Les cadavres d'animaux s'entassent dans leurs fermes, ces agriculteurs fustigent l'usine d'équarrissage, qui répond :

Les cadavres d’animaux s’entassent dans les fermes : Atemax sous le feu des critiques

À la suite de la canicule de fin juin, les agriculteurs se retrouvent confrontés à un nombre élevé de décès d’animaux. Les cadavres s’accumulent dans les exploitations, et les éleveurs dénoncent les dysfonctionnements de l’usine d’équarrissage Atemax. Cette dernière se défend en mettant en avant la surmortalité exceptionnelle et as faire de son mieux avec ses ressources.

Dans un communiqué diffusé le 3 juillet 2026, la FDSEA et les Jeunes agriculteurs du Calvados critiquent sévèrement la société Atemax, responsable de la collecte et de l’équarrissage des animaux morts. Les exploitants soulignent des « dysfonctionnements graves et répétés » au sein de l’usine située à Saint-Langis-les-Mortagne, dans le Perche ornais. Ils s’indignent notamment du non-respect du « délai légal de deux jours francs pour l’enlèvement des animaux morts« , entraînant des cadavres laissés plusieurs jours sur les exploitations, dans des conditions sanitaires dégradées.
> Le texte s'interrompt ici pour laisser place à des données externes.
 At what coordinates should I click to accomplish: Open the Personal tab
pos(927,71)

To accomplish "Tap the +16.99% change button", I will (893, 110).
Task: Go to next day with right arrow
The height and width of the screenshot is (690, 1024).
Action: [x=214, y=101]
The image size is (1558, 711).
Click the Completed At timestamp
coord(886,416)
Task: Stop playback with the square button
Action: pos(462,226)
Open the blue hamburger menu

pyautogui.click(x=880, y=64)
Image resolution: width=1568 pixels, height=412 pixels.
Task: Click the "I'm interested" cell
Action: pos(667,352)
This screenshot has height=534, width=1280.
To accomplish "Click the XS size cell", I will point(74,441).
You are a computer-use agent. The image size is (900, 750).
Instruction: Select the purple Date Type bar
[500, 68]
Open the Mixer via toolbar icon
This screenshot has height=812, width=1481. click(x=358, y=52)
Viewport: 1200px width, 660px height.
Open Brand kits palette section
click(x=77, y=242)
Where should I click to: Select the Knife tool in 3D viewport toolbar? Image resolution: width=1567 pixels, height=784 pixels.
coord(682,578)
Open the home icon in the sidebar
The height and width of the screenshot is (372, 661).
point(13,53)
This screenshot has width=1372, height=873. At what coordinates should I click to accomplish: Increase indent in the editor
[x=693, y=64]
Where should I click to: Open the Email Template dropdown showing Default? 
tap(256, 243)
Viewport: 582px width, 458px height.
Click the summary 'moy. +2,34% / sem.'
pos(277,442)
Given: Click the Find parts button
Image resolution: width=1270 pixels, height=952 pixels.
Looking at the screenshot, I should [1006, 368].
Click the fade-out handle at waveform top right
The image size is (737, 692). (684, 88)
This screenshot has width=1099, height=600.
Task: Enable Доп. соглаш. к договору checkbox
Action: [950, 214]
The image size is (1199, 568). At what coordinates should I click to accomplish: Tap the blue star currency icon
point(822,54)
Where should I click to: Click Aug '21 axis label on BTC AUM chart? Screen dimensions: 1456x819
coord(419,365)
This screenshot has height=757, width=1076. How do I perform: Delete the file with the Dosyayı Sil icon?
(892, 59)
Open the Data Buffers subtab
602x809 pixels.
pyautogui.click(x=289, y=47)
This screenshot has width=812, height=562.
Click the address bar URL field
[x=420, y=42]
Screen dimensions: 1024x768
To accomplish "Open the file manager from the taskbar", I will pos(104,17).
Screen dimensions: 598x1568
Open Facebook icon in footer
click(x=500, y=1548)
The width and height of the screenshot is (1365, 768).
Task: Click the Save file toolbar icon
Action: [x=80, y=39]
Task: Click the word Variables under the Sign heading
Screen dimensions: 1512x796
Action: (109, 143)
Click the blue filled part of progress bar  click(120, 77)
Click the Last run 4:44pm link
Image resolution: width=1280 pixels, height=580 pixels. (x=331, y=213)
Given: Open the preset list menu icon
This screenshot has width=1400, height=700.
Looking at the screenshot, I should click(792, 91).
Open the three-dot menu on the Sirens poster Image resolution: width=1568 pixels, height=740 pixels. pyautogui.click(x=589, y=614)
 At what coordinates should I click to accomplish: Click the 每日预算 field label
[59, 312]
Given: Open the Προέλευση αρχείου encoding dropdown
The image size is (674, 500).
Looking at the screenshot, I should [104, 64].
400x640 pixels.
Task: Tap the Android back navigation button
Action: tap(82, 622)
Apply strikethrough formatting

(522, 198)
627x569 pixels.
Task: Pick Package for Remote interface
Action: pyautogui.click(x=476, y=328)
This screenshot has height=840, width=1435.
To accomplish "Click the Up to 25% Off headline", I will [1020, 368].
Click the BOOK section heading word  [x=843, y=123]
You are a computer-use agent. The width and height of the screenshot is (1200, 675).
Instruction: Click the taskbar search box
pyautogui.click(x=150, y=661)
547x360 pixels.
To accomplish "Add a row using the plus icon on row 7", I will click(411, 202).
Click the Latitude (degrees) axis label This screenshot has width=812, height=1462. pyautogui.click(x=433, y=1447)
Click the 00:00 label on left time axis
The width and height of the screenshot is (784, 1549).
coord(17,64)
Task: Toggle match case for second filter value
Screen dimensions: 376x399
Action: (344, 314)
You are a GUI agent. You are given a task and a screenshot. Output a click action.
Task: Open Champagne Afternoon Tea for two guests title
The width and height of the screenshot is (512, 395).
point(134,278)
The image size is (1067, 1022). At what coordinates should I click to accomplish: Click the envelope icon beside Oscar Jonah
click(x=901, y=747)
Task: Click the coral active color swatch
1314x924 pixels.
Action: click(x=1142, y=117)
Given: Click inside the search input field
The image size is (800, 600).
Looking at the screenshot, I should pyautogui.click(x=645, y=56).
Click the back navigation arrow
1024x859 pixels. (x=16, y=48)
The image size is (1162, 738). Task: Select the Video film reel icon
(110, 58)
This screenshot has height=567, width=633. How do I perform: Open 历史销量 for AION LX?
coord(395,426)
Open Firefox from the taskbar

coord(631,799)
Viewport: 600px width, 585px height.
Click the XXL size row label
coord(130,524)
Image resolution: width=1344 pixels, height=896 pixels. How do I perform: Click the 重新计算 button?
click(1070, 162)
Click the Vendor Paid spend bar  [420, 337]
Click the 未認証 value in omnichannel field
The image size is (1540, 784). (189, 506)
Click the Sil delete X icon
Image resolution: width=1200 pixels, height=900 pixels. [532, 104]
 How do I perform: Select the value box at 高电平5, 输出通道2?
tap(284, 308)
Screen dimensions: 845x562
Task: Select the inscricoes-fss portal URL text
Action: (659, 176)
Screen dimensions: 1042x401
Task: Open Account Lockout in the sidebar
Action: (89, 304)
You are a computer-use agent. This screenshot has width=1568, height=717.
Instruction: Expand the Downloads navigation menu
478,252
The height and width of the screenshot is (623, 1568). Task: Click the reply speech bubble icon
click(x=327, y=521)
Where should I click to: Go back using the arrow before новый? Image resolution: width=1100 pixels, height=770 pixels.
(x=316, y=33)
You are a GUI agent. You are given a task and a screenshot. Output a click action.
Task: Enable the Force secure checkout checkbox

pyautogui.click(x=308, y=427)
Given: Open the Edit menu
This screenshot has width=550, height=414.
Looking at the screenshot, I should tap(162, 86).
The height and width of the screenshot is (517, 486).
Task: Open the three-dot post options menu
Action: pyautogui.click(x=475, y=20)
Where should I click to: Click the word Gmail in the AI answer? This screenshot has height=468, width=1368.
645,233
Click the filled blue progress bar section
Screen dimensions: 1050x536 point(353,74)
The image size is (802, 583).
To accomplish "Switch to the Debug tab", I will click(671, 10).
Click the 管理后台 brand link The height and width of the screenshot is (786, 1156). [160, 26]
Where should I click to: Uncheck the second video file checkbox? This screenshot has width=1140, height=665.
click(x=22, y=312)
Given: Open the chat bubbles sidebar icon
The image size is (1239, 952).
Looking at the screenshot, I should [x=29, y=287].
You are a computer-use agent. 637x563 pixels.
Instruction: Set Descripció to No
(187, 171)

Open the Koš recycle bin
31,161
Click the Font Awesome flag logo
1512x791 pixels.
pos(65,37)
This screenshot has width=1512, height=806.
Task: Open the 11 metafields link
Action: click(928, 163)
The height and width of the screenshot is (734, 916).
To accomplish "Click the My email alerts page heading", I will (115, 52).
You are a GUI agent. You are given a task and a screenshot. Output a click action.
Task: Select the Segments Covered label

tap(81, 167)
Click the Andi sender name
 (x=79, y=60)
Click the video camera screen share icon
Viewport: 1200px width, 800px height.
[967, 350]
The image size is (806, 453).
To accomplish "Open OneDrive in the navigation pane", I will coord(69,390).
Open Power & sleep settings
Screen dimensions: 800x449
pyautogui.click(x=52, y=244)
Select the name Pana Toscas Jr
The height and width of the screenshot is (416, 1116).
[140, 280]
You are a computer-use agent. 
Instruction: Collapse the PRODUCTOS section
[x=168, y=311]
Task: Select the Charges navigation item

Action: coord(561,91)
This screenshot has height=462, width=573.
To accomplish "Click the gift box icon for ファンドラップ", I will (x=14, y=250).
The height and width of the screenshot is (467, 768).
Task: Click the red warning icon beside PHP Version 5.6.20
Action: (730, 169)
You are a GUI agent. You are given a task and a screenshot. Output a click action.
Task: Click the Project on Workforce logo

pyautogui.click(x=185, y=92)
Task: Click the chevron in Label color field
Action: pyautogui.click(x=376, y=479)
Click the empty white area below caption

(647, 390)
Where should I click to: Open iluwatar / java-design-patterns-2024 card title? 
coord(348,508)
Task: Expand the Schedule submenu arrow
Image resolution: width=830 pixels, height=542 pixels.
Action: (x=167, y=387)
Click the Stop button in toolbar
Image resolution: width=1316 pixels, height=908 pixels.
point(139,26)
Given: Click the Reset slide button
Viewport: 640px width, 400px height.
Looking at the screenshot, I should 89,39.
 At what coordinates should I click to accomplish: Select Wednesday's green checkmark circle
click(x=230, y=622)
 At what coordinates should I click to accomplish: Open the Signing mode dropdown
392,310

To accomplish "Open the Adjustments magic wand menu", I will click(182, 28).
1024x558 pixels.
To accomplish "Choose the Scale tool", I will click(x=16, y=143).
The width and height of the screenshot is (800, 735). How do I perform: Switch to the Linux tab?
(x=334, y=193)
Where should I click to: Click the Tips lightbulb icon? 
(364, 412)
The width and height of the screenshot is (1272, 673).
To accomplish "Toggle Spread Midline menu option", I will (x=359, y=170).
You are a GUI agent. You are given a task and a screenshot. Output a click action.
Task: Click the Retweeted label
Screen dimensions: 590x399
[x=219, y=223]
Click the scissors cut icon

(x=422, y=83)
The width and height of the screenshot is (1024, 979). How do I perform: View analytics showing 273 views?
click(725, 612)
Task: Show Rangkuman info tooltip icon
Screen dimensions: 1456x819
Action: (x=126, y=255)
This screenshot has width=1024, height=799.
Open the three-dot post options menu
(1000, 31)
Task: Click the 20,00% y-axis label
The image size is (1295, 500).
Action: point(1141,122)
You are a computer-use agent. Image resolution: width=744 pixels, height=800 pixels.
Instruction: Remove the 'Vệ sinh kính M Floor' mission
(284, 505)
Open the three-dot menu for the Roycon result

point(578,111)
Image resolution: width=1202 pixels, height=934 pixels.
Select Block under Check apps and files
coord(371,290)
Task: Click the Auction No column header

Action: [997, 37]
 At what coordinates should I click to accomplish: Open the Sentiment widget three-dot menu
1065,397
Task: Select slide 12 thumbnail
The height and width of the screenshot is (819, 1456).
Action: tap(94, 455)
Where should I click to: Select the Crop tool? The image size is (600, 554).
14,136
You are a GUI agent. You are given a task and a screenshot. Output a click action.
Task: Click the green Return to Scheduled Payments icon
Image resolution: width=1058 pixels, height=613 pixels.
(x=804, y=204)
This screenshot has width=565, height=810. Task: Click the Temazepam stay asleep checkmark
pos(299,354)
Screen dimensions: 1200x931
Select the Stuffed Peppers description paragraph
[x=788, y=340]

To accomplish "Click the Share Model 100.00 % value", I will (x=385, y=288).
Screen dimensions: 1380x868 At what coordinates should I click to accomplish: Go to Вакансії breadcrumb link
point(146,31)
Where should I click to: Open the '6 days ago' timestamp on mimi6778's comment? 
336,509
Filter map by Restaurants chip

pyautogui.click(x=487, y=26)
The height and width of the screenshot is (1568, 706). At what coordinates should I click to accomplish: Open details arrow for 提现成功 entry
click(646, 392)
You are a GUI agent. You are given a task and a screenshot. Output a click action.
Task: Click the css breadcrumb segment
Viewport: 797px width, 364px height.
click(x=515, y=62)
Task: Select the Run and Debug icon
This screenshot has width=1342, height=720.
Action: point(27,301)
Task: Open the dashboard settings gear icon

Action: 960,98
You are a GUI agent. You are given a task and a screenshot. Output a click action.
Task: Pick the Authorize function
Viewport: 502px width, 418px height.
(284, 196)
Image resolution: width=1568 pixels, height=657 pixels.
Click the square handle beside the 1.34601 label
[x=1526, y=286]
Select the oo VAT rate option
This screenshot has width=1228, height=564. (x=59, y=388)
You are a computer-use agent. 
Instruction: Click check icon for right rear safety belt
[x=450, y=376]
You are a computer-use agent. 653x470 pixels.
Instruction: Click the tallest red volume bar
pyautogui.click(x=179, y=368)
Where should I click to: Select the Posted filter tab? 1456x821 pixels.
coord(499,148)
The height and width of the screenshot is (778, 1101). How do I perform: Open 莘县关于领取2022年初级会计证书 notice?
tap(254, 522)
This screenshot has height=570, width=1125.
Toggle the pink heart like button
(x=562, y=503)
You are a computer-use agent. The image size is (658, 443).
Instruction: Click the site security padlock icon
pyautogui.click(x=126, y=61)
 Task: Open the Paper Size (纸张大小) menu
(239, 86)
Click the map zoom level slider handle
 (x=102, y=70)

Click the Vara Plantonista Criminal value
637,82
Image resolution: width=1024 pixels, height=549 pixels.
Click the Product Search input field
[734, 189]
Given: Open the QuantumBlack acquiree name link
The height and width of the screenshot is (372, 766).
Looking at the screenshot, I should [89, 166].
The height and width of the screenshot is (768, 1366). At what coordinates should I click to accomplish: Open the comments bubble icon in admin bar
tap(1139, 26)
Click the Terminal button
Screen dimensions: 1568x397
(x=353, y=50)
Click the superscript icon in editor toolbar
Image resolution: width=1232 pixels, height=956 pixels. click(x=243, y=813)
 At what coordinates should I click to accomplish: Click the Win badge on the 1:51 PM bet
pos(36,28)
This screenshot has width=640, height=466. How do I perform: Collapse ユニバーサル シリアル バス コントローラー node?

Cette situation de tension dans la collecte se reproduirait chaque année, notamment durant les congés d’été des employés d’Atemax, selon Xavier Hay, président de la FDSEA du Calvados.

Les agriculteurs jugent également « inacceptable » qu’Atemax ait envoyé des messages ambigus à des éleveurs en difficulté, évoquant la possibilité d’enfouir les bovins morts, déplaçant ainsi la responsabilité de la défaillance sur les éleveurs.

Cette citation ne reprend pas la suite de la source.